Pick three (or more) successful shows that best represent the genre your script belongs in. Warning: If you aren’t sure what genre your script belongs it, prepare to confuse the people you most want to impress.

Get .pdf copies Of The Scripts.

Find a .pdf of the script online if you can. The TV Calling Script Library is a great place to start your search. If you dare to use up the printer paper, you might want to print the script out for easy reference. Give the script a read and pay attention to the placement of act breaks, the length of the scenes and the style and depth of descriptions and slug lines. If you can’t find a .pdf copy of the script you can skip this step. Most of the meat of this exercise comes from watching rather than reading.

Design Your Spreadsheet.

Make a chart template. Using one row per scene works well. Along the top, label your columns. I recommend the following column headings:

Scene number/ Time/ Story Line (A/B etc)/ Plot Point (What happens) / Structure and Function / Physical Action  / Reveal of Character / Emotion Evoked

Study The Shows Scene by Scene

This is most easily done watching on a computer where you can have one window for video and another for the spreadsheet.
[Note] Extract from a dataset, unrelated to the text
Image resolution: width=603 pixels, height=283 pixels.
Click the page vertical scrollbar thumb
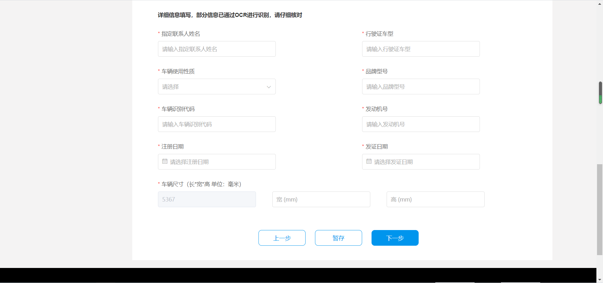(x=600, y=209)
It is a very slow process but the best way to absorb the structure and pacing of your chosen genre.

The first line of my breakdown of the pilot for Killing Eve looks like this:

TC Sc# Story Line Scene Description, Plot Point Scene Structure/Function Physical Action/Setting Reveal of character Audience Emotion
00.05 1 B Vilanelle is jealous of a little girl’s dismissal of her and the girl’s attraction to the ice-cream seller. V tries to imitate the man’s charming smile. She tips the girl’s ice cream into her lap as she walks out. Title: Vienna Set tone. Surprise viewer. Intro Vilanelle. Sitting, then exit  Eve is stylish but obviously not normal.  She is unpredictable and easily angered and perhaps ruthless. Tone feels like an Int’l spy thriller. Settling in for intrigue – then surprised. Amused and unsettled.

You might have to watch the episode a few times to fully fill in each section. You will get a little faster each time you do this, and it will train you to notice plot and structure attributes more acutely as you watch television in general. As your library of episode breakdown sheets grows, you will notice similarities and differences between shows of the same genres. These are clues that can help you to achieve the tone and pacing you are aiming for in your own work.  I guarantee that if you do the work, you will have a much firmer grasp of where your own outline needs tightening and tweaking.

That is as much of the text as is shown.